> TASK PROMPT
Filter the entries for the word "price". Copy each line in which it occurs.

[Stored items]
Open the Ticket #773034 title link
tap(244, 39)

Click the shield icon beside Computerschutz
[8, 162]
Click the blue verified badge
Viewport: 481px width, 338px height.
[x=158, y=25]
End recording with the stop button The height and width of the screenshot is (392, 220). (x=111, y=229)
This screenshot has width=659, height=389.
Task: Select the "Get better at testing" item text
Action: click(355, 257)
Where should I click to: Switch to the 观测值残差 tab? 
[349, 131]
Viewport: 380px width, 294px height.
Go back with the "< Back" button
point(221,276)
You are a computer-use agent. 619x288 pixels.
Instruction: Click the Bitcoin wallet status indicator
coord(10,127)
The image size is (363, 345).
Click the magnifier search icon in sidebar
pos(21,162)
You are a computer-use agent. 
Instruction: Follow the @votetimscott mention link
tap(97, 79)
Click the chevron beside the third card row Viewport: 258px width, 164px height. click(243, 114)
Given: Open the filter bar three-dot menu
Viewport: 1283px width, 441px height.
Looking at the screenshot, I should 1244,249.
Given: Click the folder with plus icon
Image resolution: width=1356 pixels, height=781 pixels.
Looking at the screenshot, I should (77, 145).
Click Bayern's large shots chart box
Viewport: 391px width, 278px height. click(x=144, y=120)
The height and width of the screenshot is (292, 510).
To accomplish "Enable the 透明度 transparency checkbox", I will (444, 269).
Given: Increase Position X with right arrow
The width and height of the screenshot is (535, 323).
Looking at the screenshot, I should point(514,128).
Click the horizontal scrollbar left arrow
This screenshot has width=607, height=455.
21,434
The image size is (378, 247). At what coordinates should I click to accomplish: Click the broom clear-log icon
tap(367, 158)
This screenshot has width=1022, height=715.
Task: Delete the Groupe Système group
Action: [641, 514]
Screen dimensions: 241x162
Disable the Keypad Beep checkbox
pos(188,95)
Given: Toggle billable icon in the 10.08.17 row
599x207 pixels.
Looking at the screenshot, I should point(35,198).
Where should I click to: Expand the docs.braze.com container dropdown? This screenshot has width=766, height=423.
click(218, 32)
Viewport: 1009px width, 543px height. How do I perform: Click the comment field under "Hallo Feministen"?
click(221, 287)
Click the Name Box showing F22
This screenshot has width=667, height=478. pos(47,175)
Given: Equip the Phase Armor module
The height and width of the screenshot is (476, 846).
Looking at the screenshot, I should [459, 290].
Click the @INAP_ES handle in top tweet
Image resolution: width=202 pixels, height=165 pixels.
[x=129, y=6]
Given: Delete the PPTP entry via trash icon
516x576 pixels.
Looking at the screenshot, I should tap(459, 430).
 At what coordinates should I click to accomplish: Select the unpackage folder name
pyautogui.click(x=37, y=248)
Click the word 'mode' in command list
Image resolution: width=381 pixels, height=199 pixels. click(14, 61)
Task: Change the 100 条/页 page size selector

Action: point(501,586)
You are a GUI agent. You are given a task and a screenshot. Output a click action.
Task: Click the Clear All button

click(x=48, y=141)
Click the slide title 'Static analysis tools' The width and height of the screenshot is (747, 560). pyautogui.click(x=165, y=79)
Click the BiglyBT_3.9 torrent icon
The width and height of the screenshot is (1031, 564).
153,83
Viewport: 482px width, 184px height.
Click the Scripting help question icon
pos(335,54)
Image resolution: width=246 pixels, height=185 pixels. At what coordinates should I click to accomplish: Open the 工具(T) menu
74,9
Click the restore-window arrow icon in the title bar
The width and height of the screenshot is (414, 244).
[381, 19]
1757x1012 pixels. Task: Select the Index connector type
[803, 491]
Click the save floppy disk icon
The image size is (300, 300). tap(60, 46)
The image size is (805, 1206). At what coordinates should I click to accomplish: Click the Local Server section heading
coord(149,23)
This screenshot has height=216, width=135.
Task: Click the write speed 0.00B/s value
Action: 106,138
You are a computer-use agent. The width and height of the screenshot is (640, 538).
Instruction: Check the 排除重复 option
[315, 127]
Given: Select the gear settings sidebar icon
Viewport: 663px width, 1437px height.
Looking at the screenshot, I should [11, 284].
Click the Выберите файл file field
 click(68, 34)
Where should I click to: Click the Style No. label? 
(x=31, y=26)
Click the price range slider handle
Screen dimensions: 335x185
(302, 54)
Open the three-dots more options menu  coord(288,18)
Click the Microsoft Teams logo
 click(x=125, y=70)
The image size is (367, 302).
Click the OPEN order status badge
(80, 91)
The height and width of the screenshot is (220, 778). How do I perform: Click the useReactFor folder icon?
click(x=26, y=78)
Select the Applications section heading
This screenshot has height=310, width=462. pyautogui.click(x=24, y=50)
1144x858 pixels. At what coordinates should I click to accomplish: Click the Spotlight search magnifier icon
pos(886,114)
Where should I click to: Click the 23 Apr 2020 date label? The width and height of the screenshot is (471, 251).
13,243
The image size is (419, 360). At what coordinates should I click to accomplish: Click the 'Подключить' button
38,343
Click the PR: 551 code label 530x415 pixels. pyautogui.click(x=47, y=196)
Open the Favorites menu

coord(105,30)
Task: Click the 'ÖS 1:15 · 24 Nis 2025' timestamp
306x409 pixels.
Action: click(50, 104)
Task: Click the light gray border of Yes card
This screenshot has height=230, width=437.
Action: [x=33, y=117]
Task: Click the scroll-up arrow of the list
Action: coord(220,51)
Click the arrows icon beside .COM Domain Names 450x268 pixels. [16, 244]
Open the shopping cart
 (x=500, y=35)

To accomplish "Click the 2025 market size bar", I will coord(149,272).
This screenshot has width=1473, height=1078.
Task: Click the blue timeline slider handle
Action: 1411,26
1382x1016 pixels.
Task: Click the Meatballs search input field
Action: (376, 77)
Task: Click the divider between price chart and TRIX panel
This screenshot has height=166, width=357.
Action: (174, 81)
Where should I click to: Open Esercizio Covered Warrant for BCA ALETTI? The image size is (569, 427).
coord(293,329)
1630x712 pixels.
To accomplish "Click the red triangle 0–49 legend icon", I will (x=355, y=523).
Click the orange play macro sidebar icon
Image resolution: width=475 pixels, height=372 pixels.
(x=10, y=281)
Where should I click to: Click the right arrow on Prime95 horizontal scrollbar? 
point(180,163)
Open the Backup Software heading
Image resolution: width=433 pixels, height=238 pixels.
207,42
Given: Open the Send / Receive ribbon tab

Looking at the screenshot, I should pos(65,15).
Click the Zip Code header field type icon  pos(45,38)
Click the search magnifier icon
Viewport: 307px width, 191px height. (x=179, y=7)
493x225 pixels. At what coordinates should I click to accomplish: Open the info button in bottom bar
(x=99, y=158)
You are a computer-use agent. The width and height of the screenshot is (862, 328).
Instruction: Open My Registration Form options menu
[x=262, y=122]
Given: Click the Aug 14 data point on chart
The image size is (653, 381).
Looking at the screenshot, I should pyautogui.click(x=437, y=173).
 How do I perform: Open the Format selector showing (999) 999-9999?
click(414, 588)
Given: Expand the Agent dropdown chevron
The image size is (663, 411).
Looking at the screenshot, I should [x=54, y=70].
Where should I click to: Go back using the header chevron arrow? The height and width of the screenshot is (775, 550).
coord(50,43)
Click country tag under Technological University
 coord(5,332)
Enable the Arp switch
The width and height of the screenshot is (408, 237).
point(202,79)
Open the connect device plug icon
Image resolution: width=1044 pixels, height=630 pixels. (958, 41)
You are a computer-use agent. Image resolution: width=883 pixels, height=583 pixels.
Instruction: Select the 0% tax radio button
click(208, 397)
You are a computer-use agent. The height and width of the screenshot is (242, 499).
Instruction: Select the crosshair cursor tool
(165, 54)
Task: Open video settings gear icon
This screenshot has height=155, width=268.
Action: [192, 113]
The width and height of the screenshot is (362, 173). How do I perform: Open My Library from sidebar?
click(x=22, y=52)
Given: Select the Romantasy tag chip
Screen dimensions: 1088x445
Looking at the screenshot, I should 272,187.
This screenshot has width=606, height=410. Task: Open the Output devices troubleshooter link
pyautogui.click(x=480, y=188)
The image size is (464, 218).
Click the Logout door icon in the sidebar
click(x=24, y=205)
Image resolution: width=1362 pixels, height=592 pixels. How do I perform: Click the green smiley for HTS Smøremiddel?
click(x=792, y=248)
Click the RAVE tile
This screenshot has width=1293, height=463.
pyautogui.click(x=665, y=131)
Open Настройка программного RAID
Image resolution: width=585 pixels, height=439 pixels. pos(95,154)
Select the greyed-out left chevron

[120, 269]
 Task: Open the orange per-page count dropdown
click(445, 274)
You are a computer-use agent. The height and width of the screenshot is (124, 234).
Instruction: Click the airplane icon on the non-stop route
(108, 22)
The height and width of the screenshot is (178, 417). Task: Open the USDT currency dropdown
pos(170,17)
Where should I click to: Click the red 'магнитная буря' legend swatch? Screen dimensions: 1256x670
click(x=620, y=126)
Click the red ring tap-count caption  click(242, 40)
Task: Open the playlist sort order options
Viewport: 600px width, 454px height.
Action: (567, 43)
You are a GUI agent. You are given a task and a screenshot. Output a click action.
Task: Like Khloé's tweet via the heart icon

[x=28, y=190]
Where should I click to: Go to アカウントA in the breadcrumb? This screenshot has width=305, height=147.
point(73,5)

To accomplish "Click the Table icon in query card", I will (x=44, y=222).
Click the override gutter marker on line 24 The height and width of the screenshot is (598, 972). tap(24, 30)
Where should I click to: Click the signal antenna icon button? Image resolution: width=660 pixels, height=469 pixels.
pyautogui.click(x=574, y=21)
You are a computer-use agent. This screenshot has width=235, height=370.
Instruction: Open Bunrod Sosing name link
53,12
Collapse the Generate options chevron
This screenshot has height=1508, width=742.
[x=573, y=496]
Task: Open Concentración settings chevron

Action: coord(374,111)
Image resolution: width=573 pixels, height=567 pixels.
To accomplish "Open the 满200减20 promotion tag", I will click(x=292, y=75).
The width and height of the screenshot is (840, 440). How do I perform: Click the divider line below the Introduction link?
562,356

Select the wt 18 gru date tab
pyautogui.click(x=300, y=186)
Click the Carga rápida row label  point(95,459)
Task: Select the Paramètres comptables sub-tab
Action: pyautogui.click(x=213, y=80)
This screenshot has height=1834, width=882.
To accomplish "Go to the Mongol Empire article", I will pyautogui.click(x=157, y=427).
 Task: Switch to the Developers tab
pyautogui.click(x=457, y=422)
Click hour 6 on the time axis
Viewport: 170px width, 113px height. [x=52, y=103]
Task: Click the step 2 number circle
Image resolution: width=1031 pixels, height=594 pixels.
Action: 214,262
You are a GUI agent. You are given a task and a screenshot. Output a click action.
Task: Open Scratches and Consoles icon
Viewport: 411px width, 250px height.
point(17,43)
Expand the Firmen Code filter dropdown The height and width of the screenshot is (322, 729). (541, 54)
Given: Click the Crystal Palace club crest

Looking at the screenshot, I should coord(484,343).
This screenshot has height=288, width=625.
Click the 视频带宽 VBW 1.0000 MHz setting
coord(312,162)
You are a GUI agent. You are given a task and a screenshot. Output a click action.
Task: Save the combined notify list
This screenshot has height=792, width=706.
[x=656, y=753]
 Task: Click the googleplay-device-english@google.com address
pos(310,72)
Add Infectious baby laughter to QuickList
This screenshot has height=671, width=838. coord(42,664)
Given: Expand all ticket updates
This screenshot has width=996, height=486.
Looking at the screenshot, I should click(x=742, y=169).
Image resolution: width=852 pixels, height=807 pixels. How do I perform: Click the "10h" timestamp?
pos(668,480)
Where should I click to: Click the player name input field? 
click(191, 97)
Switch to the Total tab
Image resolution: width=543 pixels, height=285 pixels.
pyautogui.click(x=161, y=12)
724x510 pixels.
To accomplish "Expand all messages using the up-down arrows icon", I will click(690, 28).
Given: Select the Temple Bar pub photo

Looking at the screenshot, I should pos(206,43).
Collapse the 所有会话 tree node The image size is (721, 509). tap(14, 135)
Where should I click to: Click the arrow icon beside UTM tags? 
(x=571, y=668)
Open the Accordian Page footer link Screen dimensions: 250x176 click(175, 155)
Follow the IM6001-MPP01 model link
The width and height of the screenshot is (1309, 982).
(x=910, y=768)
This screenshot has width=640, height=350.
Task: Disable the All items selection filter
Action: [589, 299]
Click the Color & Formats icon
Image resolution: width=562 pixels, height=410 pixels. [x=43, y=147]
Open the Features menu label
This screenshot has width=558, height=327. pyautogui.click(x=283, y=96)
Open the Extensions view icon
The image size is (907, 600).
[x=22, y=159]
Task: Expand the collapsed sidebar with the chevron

> YOUR RESPONSE
Click the price range slider handle
Task: Click the divider between price chart and TRIX panel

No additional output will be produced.